## WHAT YOU HAVE TO DO
Print verbatim the lines of the entries from the one containing "Task: Click the" to the last, inclusive, and no others.

Collected data entries
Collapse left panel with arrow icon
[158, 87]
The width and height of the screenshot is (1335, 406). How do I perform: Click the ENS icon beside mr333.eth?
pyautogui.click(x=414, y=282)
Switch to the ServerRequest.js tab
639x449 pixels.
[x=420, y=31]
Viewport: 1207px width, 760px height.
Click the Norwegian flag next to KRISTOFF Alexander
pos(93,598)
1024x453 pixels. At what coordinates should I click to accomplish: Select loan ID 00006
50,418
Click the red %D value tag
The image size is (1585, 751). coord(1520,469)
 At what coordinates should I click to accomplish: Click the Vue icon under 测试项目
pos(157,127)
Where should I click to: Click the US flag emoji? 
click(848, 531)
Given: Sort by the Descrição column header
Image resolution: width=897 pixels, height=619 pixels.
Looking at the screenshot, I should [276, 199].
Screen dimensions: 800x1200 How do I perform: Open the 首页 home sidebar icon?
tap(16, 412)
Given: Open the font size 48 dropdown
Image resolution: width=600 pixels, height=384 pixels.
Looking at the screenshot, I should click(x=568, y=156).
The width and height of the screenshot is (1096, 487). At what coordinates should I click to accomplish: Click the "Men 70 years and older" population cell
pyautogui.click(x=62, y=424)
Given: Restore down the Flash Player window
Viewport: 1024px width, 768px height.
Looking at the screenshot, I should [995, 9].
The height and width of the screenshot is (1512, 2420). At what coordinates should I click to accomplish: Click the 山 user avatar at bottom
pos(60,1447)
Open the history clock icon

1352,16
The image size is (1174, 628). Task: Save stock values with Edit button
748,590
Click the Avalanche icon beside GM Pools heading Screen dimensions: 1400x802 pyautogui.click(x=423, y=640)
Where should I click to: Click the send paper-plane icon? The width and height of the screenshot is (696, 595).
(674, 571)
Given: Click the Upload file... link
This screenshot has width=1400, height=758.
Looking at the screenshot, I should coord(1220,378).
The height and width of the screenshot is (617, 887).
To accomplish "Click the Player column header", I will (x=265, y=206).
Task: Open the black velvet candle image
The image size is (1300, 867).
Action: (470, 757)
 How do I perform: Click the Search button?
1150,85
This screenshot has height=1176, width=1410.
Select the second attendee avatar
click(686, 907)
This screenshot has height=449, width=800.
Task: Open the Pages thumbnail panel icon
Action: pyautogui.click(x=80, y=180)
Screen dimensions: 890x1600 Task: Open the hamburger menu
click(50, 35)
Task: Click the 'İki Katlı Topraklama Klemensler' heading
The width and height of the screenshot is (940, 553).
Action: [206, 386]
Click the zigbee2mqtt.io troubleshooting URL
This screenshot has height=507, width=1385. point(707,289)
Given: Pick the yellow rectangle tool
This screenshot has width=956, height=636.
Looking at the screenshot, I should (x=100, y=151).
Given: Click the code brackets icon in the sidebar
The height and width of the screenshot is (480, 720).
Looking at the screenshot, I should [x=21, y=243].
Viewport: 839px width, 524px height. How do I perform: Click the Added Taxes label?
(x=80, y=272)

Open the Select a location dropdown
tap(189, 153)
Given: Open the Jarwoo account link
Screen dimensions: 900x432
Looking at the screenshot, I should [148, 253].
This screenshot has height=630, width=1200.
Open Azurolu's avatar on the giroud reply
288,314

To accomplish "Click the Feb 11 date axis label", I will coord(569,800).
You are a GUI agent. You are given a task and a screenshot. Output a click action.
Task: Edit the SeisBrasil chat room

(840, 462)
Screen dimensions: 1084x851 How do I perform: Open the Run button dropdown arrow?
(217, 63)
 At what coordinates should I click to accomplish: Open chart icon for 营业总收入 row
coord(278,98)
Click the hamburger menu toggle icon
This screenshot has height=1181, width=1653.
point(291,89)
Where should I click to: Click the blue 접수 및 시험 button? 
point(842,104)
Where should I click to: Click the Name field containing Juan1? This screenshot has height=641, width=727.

## ANSWER TO THIS PROBLEM
Task: Click the 'İki Katlı Topraklama Klemensler' heading
The width and height of the screenshot is (940, 553).
Action: [206, 386]
Click the zigbee2mqtt.io troubleshooting URL
This screenshot has height=507, width=1385. point(707,289)
Given: Pick the yellow rectangle tool
This screenshot has width=956, height=636.
Looking at the screenshot, I should (x=100, y=151).
Given: Click the code brackets icon in the sidebar
The height and width of the screenshot is (480, 720).
Looking at the screenshot, I should [x=21, y=243].
Viewport: 839px width, 524px height. How do I perform: Click the Added Taxes label?
(x=80, y=272)

Open the Select a location dropdown
tap(189, 153)
Given: Open the Jarwoo account link
Screen dimensions: 900x432
Looking at the screenshot, I should [148, 253].
This screenshot has height=630, width=1200.
Open Azurolu's avatar on the giroud reply
288,314

To accomplish "Click the Feb 11 date axis label", I will coord(569,800).
You are a GUI agent. You are given a task and a screenshot. Output a click action.
Task: Edit the SeisBrasil chat room

(840, 462)
Screen dimensions: 1084x851 How do I perform: Open the Run button dropdown arrow?
(217, 63)
 At what coordinates should I click to accomplish: Open chart icon for 营业总收入 row
coord(278,98)
Click the hamburger menu toggle icon
This screenshot has height=1181, width=1653.
point(291,89)
Where should I click to: Click the blue 접수 및 시험 button? 
point(842,104)
Where should I click to: Click the Name field containing Juan1? This screenshot has height=641, width=727.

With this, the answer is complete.